Media Coordinator Felicia Leggett has been at Shepard for all 10 years of her career in education and raved about the small size of the school and the family atmosphere among the staff.  As part of the school’s celebration of Hispanic Heritage Month, I caught Leggett in the library in a sombrero teaching her students a lesson on Latin American culture and couldn’t help but smile at her commitment to the task and her students.


I was also impressed with Harold Simms’ commitment to his students.  He’s excited to provide a positive Black male role model for his kids, and loves pushing them to be better than they think that they can be.  By making the learning “fun and interesting,” he offered, he can push his students’ limits in ways that will help them grow.


Linda Lanier is no doubt exposing her students to new things every day.  She’s in her first year in the classroom, but she brings the experiences of her career as a research chemist with her every day.  She’s really enjoying teaching so far, and loves the family atmosphere at Shepard.  Like so many others, she mentioned that she feels like she knows everybody in the school and that that familiarity allows the Shepard team to accomplish more than they otherwise could.IMG_0903[1]

I wandered back by Linda Mitchell’s class and realized I should have just stayed there the whole time.  This time, I caught Kim Butler James, an 8th grade Math Teacher in her 20th year in the profession.  In addition to loving the people that she works with, Butler James also loves teaching at a school with the tradition of Shepard.  The school is named, of course, after the founder of North Carolina Central University and had a great reputation as a neighborhood school even before it became an IB magnet.


As a graduate student at NCCU, Andre Fils-Aime loves the proximity of the school to his other school life.  He’s in his 2nd year teaching Math at Shepard, but he did his internship here and has seen many of his students for 3 straight years.  Like so many others, the crew in Mitchell’s room named the IB program and the small size of the school as their highlights.

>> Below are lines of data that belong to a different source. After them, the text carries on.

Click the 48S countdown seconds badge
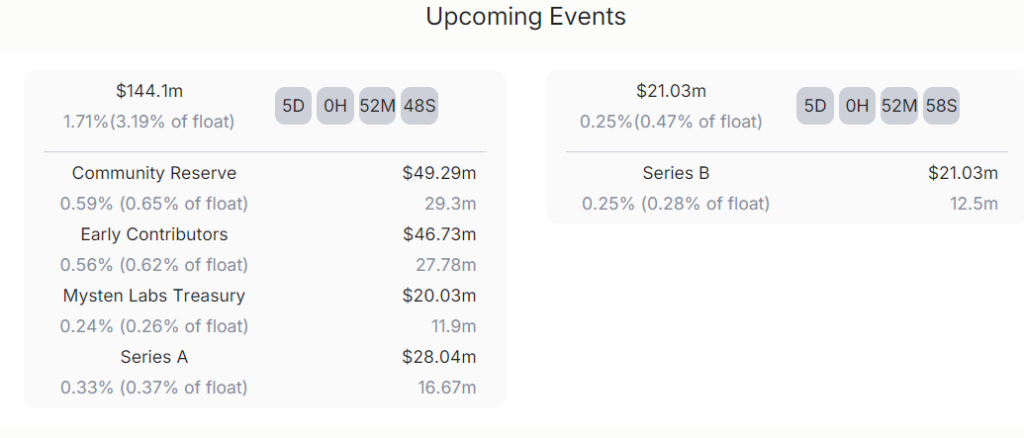1024x438 pixels. (419, 106)
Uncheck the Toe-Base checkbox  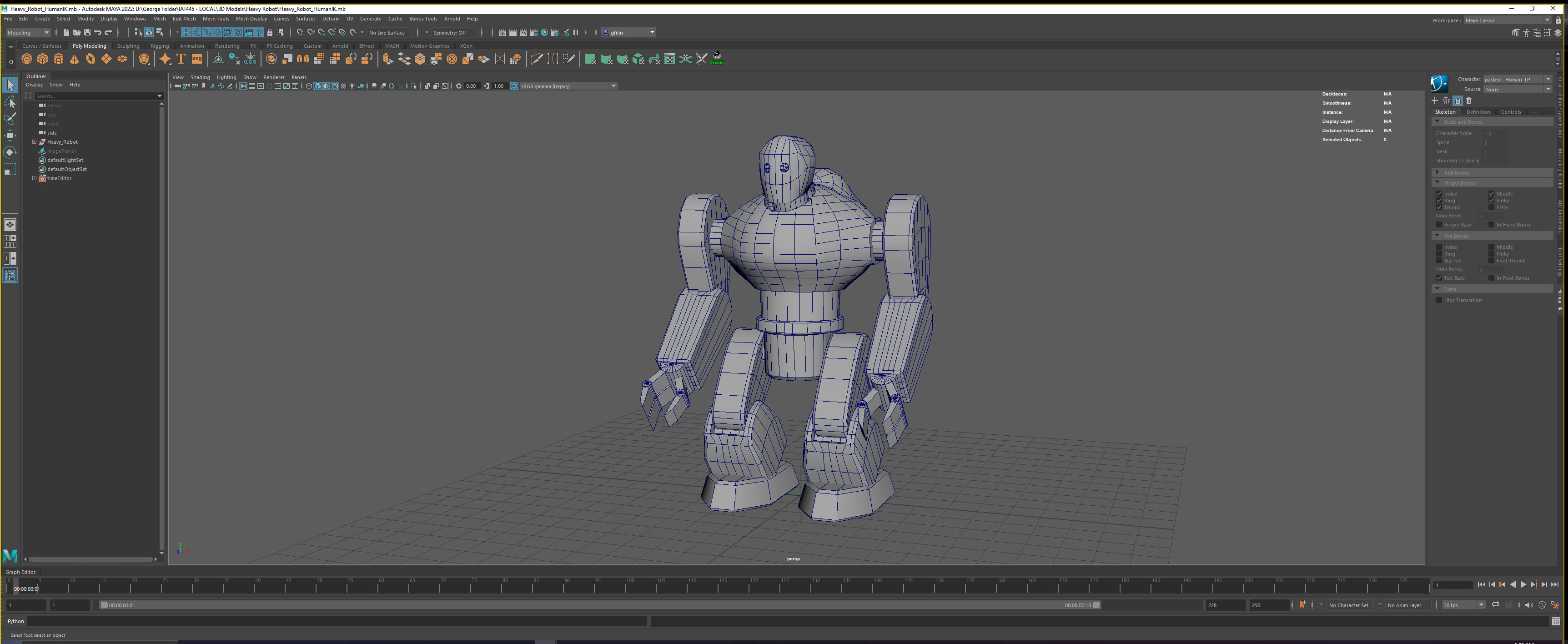coord(1439,278)
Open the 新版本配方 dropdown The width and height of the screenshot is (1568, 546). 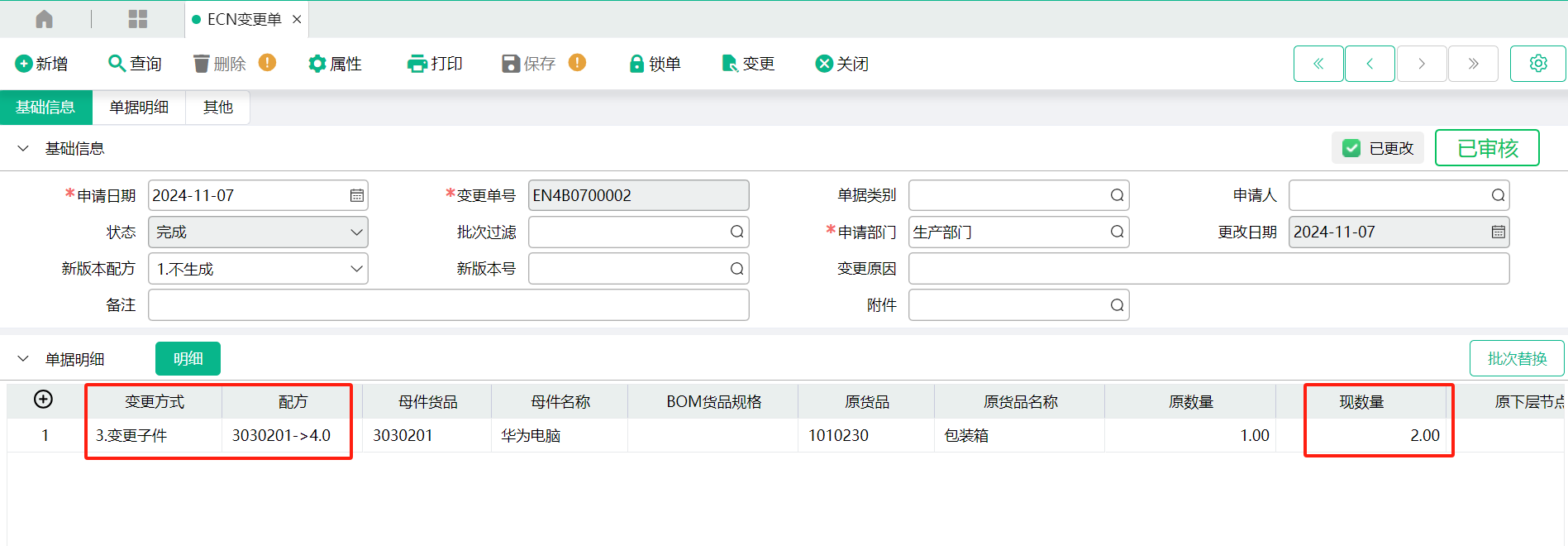(356, 269)
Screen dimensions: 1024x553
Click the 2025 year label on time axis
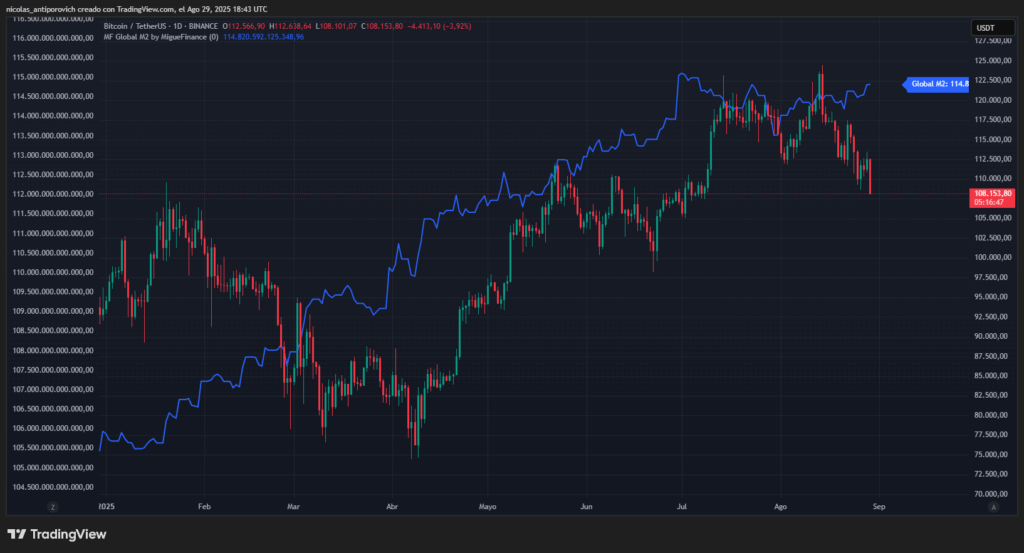pos(108,507)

So there you have it.  It turns out people who commit their lives to learning how to be better teachers know what our schools and our students need, and the teachers at Shepard Magnet Middle are clear that their school’s small setting allows them to accomplish more with their students than they otherwise could.  One day, all educational policy decisions will be made by students, educators, and parents together, and all of our school settings will be personalized like the classrooms at Shepard Middle School.  Until then, we’ll have to keep highlighting the great things that our teachers and students are doing together and building the power that we need to put the experts in the driver’s seat.

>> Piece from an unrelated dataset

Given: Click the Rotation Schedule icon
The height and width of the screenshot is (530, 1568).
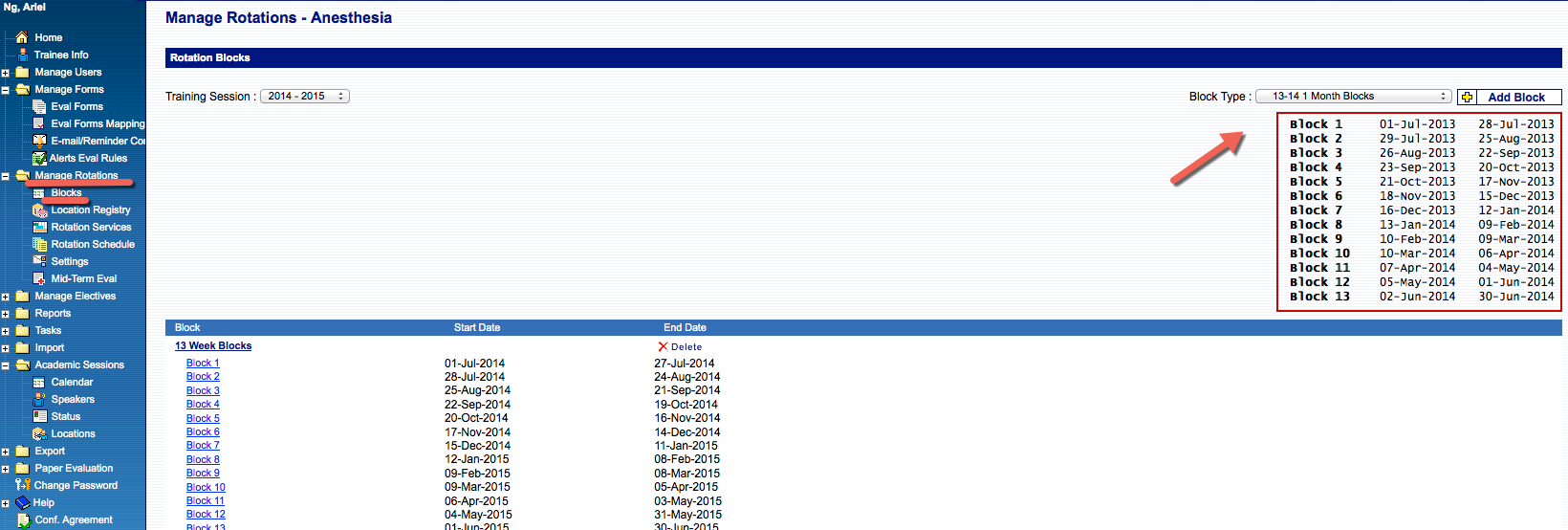Looking at the screenshot, I should coord(39,244).
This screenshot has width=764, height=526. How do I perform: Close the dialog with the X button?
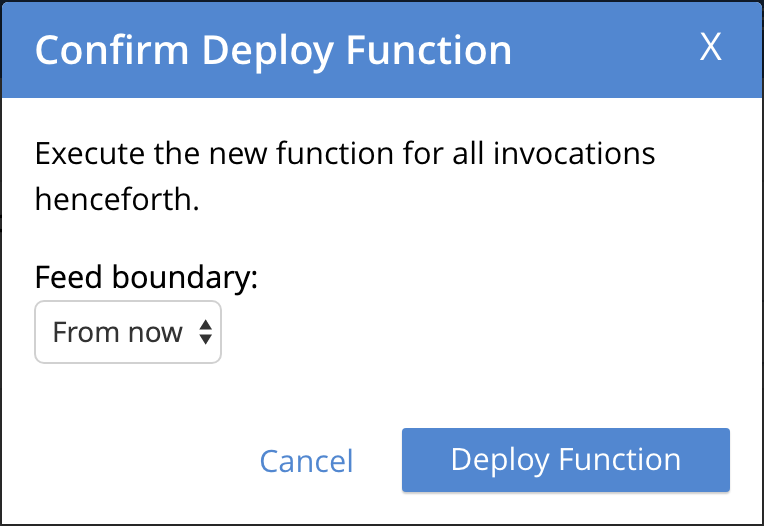pyautogui.click(x=710, y=47)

Thanks for teaching me what you know Shepard family, I can’t wait to come back for more lessons.


Post-Script Disclaimer:

Please note that the intent of these “What’s Good?” posts is to highlight the positive elements of each of Durham’s public schools.  They are intended to focus on the best efforts that our well-meaning and supremely dedicated educators make every day to love and nurture the young people in our schools.  These posts are snapshots, not comprehensive reports on each school.  The important contributions of so many will, unfortunately, be left out.

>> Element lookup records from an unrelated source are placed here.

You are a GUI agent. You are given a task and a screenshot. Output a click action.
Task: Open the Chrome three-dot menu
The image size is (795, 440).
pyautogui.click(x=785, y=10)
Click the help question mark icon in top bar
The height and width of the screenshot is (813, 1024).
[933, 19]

We fully acknowledge that each of our public schools is imperfect when it comes to meeting the needs of students of color, poor students, LGBTQ students, students with disabilities and mental or physical health problems, and lots of other students for a variety of individual reasons.  However, this blog is not intended to shed light on those problems, which are much more complicated than can be explored in a disclaimer.  

So, we ask that if you choose to write a comment, you keep with the celebratory intent of this blog.  We’re happy to post comments that focus on the good.  Meanwhile, DAE  is also out in DPS every day, fighting to win the schools we ALL deserve.  We hope you’ll  join us.  Thanks for reading.